Radio observations shed new light on Hanny's Voorwerp
DR EMILY BALDWIN
Posted: 25 June 2010
New high resolution radio observations from the European Very Long Baseline Interferometry Network (EVN) and the UK’s Multi-Element Radio Linked Interferometer Network (MERLIN) have probed the famed green cloud of gas known as 'Hanny's Voorwerp'.Hanny's Voorwerp, the green blob of gas in the centre of this image, sports a 16,000 light year diameter hole, and was discovered by Hanny Van Arkel as part of the Galaxy Zoo project. Image: Dan Smith, Peter Herbert, Matt Jarvis & the ING.
Hanny's Voorwerp was named after Dutch school teacher Hanny Van Arkel who identified the curious object while classifying galaxies as part of the Galaxy Zoo online citizen science project. The green blob of gas lies near the spiral galaxy IC 2497 but does not contain any stars itself. It also sports a 16,000 light year wide hole in its centre.
Combining the observing power of the EVN and MERLIN, a team of astronomers aimed the telescopes at galaxy IC 2497, to see if any clues as to the nature of Hanny's Voorwerp might be hidden there. “The observations show two bright and very compact sources with broadband spectra that argue strongly for the existence of an active galactic nucleus (AGN) at the centre of the galaxy, IC 2497,” says Michael Garrett, General Director of the Netherlands Institute for Radio Astronomy, ASTRON. “One of the sources appears to be identified with the base of the supermassive black hole at the centre of the AGN itself, while the other one is likely to be the result of an energetic jet expelled by the black hole and now interacting with the dense gas that surrounds IC 2497.”Radio observations of galaxy IC 2497 reveal two compact sources, signalling the presence of an active galactic nucleus, and smooth and extended emission implying a starburst region. Image: ASTRON.
Garrett and his colleagues believe that the radiation output from the AGN is heating Hanny’s Voorwerp to a temperature exceeding 10,000 degrees.
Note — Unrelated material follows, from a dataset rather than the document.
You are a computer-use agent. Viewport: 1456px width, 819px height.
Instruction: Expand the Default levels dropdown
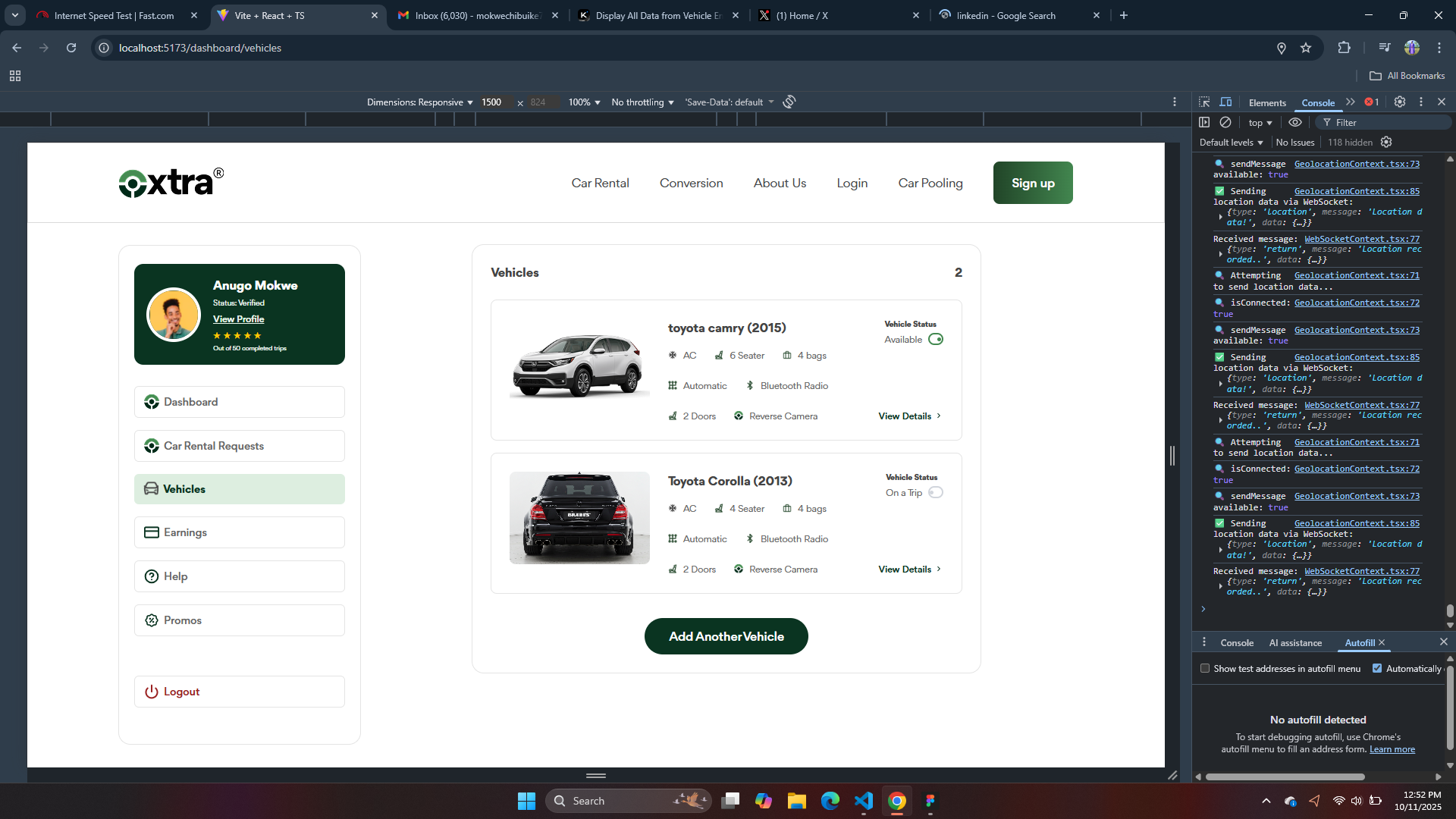(x=1231, y=143)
The plot thickens with the observation of extended radio emission, suggesting intense star formation. “We knew that IC 2497 is forming stars, but we were surprised to find that the star formation seems to be concentrated in a very small central region, only 3000 light-years across,” says Hayden Rampadarath of the University of Manchester.
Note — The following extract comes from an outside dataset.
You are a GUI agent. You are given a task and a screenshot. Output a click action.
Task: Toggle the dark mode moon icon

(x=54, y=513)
The observations show that IC 2497 is spawning stars with a total mass of 70 Suns per year in this condensed central region, a rate about six times higher than the nearby starburst galaxy M82. It is quite unusual to find such concentrated and intense star formation alongside AGN radio activity, and both on similar scales, too. “It seems that IC 2497 swings both ways,” comments Garrett.
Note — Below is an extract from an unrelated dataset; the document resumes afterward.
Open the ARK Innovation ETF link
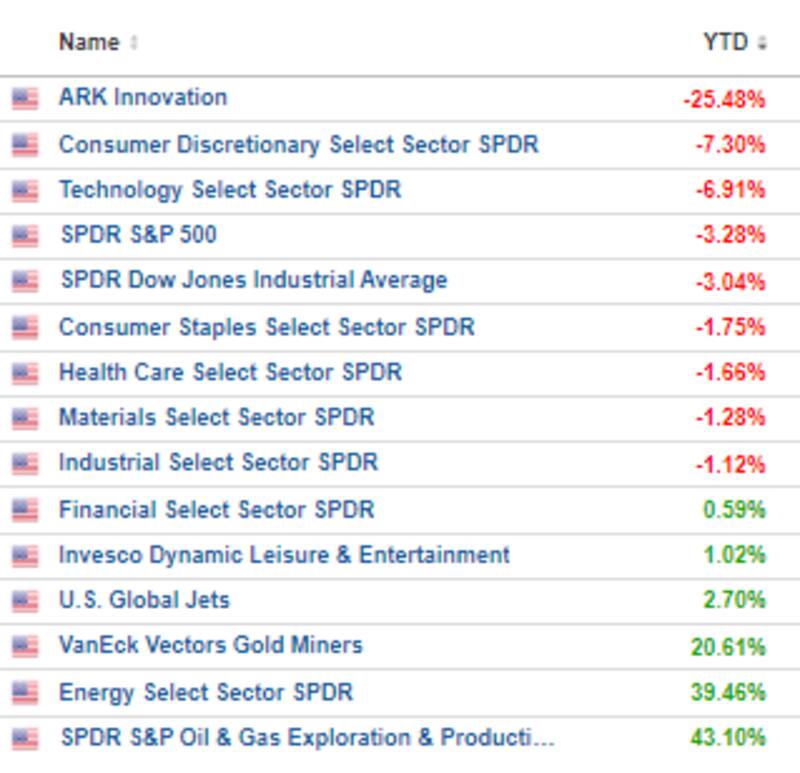Screen dimensions: 800x773 tap(143, 97)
The new observations support initial theories on the nature of Hanny's Voorwerp as a region of gas ionized by IC 2497's AGN, perhaps only visible because of the specific geometry of the galaxy, gas and us, but further data recently derived from the refurbished Hubble Space Telescope is expected to shed even more light on this fascinating object in the weeks to come.